Kaufman Test of Educational Achievement (Grade 12, Reading and Math)
The Kaufman Test of Educational Achievement (KTEA; Kaufman & Kaufman, 1985) was developed to assess students’ school achievement in Grades 1–12. The brief test administered in the current study assessed academic ability in the areas of reading and math. The measure is widely used, and the scores have strong internal consistency (split-half reliability coefficients for each age-group ranged from .85 to .95) and test-retest reliability (coefficients ranged from .83 to .97; Worthington, 1987). Prior research has shown the KTEA scores to be correlated with other commonly used achievement tests (e.g., Wide Range Achievement Test, Peabody Individual Achievement Test, Metropolitan Achievement Test, Stanford Achievement Test, Comprehensive Test of Basic Skills, and the Kaufman Assessment Battery for Children; Worthington, 1987).
Teacher-rated academic performance (Grades 6–12)

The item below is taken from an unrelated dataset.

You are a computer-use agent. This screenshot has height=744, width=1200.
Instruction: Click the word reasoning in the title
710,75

The Teacher Report of Classroom Behavior Checklist (Ialongo et al., 2001) was used in Grades 6–12 to assess both classroom behavior and academic performance. This measure is an adaptation of the TOCA–R (described above). Teachers in Grades 6–12 responded to a question on the Teacher Report of Classroom Behavior Checklist regarding the youth’s academic performance in class on the following 5-point scale: excellent, good, fair, barely passing, or failing. An average of the ratings over the 6 years was computed and used as a composite academic performance indicator; higher scores indicated better performance.

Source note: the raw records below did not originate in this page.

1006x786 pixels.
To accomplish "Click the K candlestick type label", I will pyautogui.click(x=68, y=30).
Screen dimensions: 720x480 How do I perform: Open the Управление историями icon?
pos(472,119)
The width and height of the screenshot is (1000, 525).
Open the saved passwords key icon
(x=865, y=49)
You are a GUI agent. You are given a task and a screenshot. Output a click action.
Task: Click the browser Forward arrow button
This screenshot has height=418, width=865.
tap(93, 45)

Special education service use (Grades 1–12)
The school district provided official records of special education use. These records included students who had an individualized education program. In some cases (less than 5% of the sample), data from the district records were missing on this variable. In such cases, the teacher-reported special education service use was analyzed.
High school graduation
Data were obtained from the district to determine whether the participant had graduated from high school or had passed the General Educational Development test (approximately 4% of the sample). In some cases (less than 5% of the sample), data from the school records were missing on this variable. In such cases, the self-report data from the student’s age 19 interview were used.
College attendance
At the age 19 interview, the youths were asked whether they had attended college (e.g., 4-year college, junior college).

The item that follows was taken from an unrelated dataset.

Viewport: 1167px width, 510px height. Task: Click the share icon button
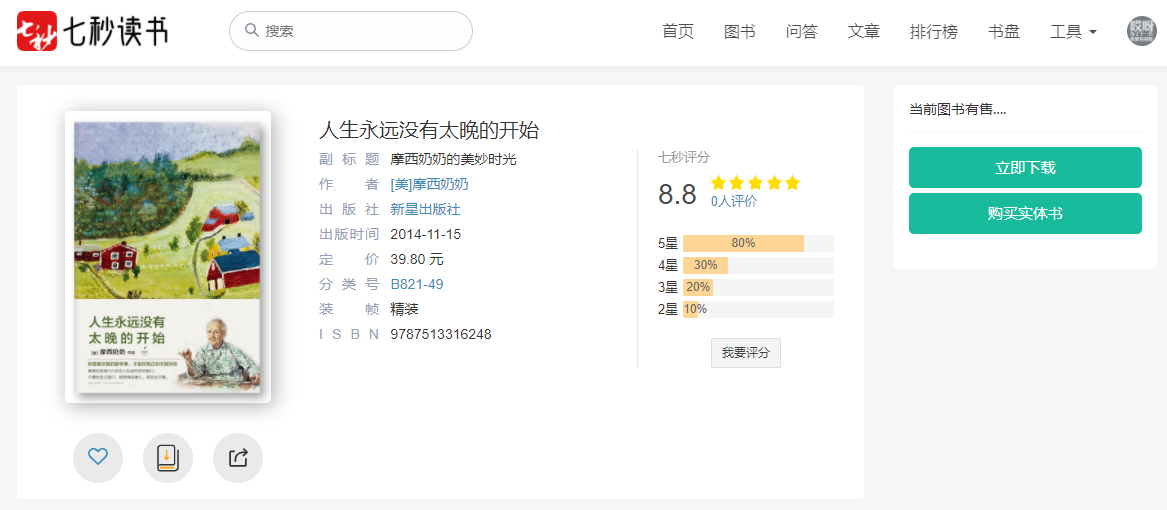point(238,457)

Overview of Statistical Analyses
We used mixed-model regression analysis (i.e., random effects regression; Gibbons, Hedeker, Watemaux, & Davis, 1988) to evaluate the impact of the two classroom-level interventions on the educational outcomes. The first-grade classroom was included as a random effect in the analyses (which accounted for the clustering of students within the 27 participating first-grade classrooms), and intervention condition was modeled as a fixed effect (Gibbons et al., 1988). Dummy variables were created to allow for planned contrasts between the CC intervention and control condition and the FSP intervention and control condition. Consistent with prior research, the analyses were conducted with the full sample and were stratified by gender. All of the analyses examined the impact of the interventions after adjusting for the baseline (the fall of first grade) level of academic readiness as rated by teachers. Cohen’s d (1992) effect size estimates were computed for continuous outcomes, and odds ratios were computed for dichotomous outcomes.
Preliminary Analyses
Equivalence of the intervention conditions at baseline
Chisquare analyses and analyses of variance revealed that the intervention conditions were equivalent with respect to child age, gender, ethnicity, free lunch status, achievement levels, and parenting practices at baseline (i.e., fall of first grade; Ialongo et al., 1999). A significant difference (p < .05) was found between the CC intervention and controls in terms of teacher ratings of early academic readiness; therefore, this variable was included as a covariate in the regression analyses.
Attrition analyses
Of the 653 children with consent to participate in the evaluation in the fall of first grade, 597 (i.e., 91.3%) completed the fall and spring of first-grade assessments and remained in their assigned intervention condition over the first-grade year. A total of 574 students (84.7%) completed assessments during the spring of 12th grade. At age 19, 541 (79.8%) consented to participate. The response rate has been consistently high through the age 19 follow-up, as illustrated by the 80% or greater follow-up rate in the annual assessments. A 20% loss to follow-up is considered a borderline situation, given that inferences could be affected by this amount of missing data. This would be particularly true if there were systematic loss to follow-up (Brown, 1992); however, we have not found evidence of such systematic loss through the age 19 assessments. As noted above, there were no significant differences between the intervention conditions in terms of rates of attrition at the 12th-grade follow-up. Furthermore, there were no differences in the sociodemographic characteristics (ethnicity, gender, age, or free lunch status) in terms of rates of attrition at 12th grade or at the age 19 interview across the intervention conditions.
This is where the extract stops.